(Entries taken from a collection)
>>>>

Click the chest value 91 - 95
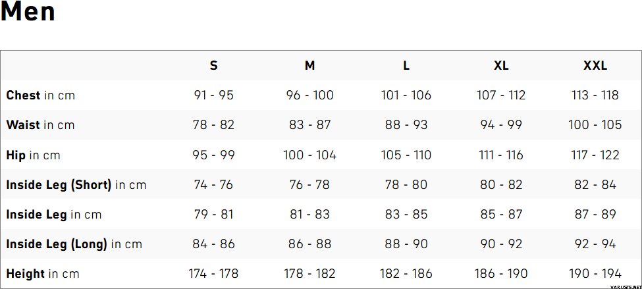 213,95
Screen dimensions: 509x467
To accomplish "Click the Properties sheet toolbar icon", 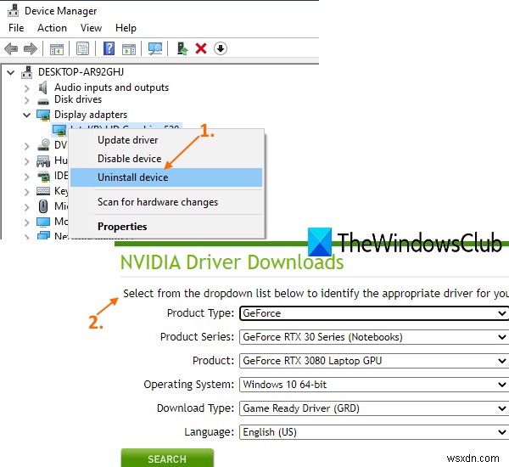I will click(x=82, y=48).
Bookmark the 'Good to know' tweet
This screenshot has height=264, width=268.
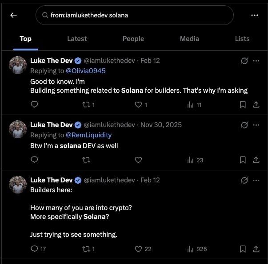pyautogui.click(x=243, y=104)
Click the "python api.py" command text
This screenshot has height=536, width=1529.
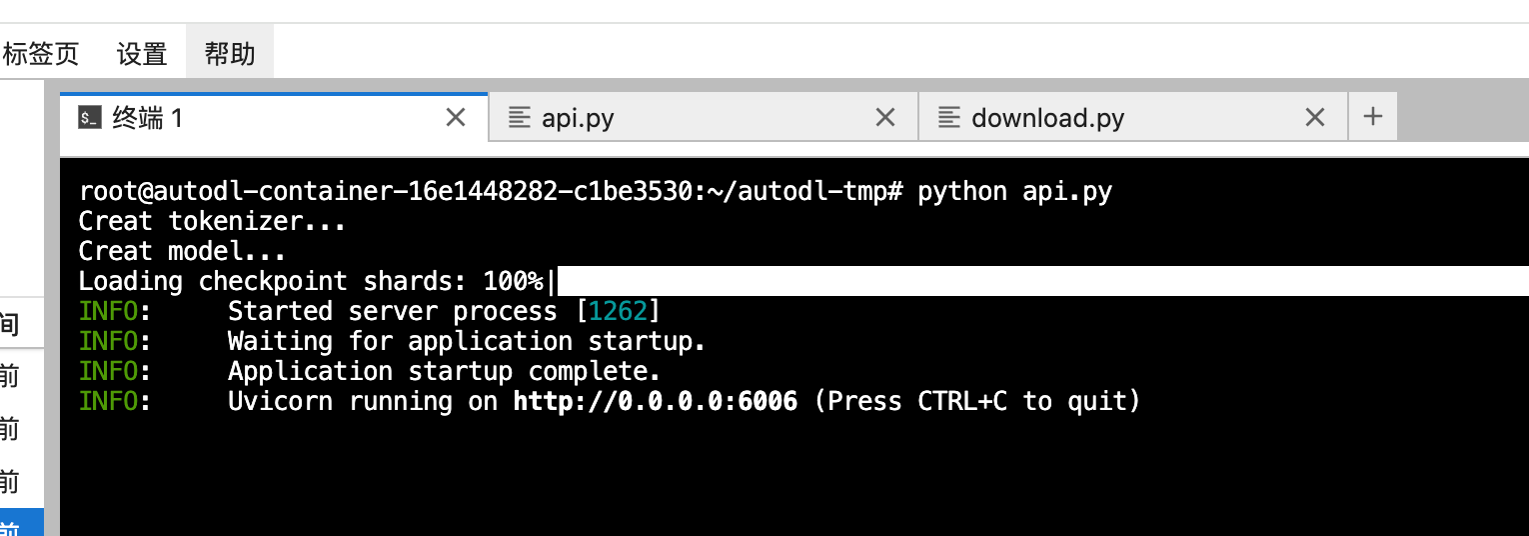1015,192
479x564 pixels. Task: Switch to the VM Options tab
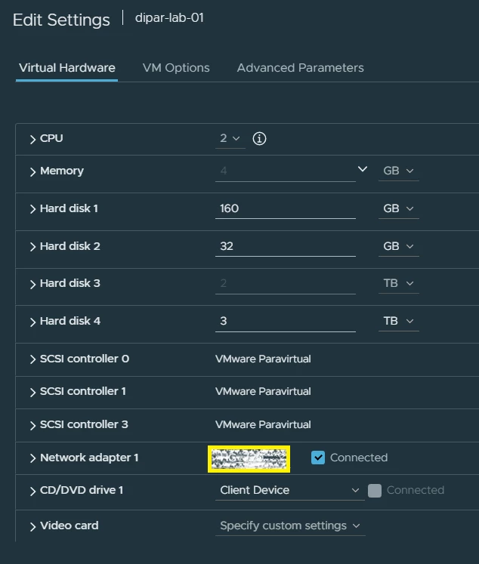click(x=176, y=68)
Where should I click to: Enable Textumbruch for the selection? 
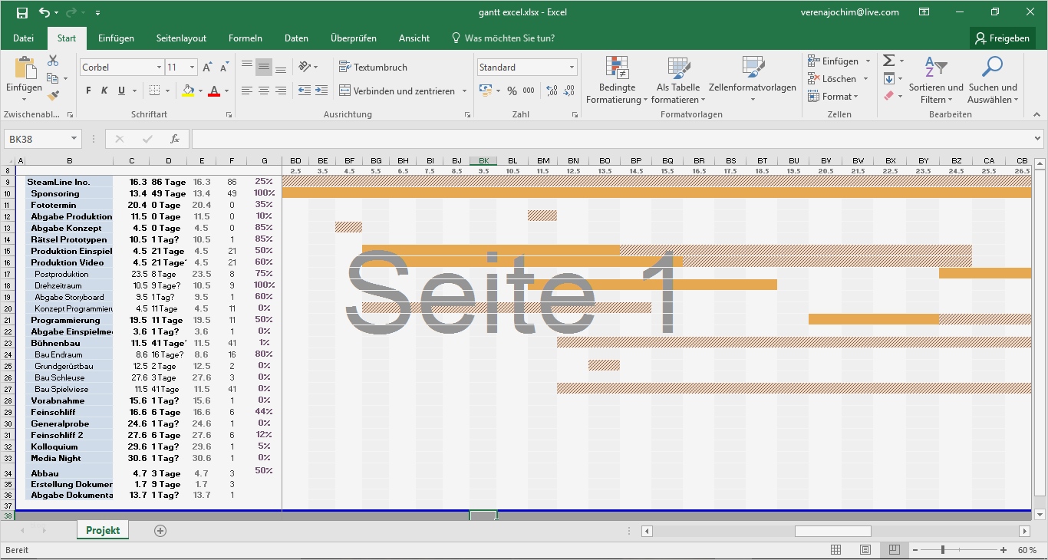click(x=374, y=68)
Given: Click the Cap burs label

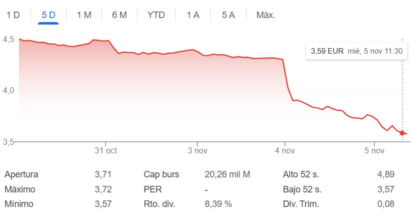Looking at the screenshot, I should [161, 175].
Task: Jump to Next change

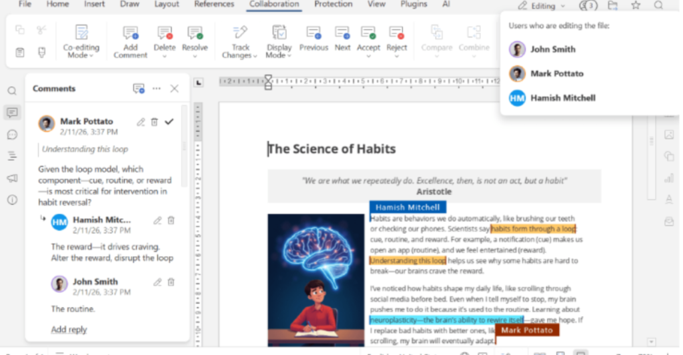Action: (x=343, y=33)
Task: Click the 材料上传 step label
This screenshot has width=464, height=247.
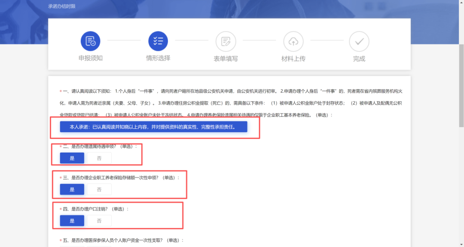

<<<<

Work to be completed: Starting with the line that has "Given: Click the Cap burs label" and ending with the last line of the records, retype every line exactly and only those lines. Do not include the pictures.

Output below:
Given: Click the Cap burs label

Looking at the screenshot, I should [161, 175].
Task: Jump to Next change

Action: (x=343, y=33)
Task: Click the 材料上传 step label
This screenshot has width=464, height=247.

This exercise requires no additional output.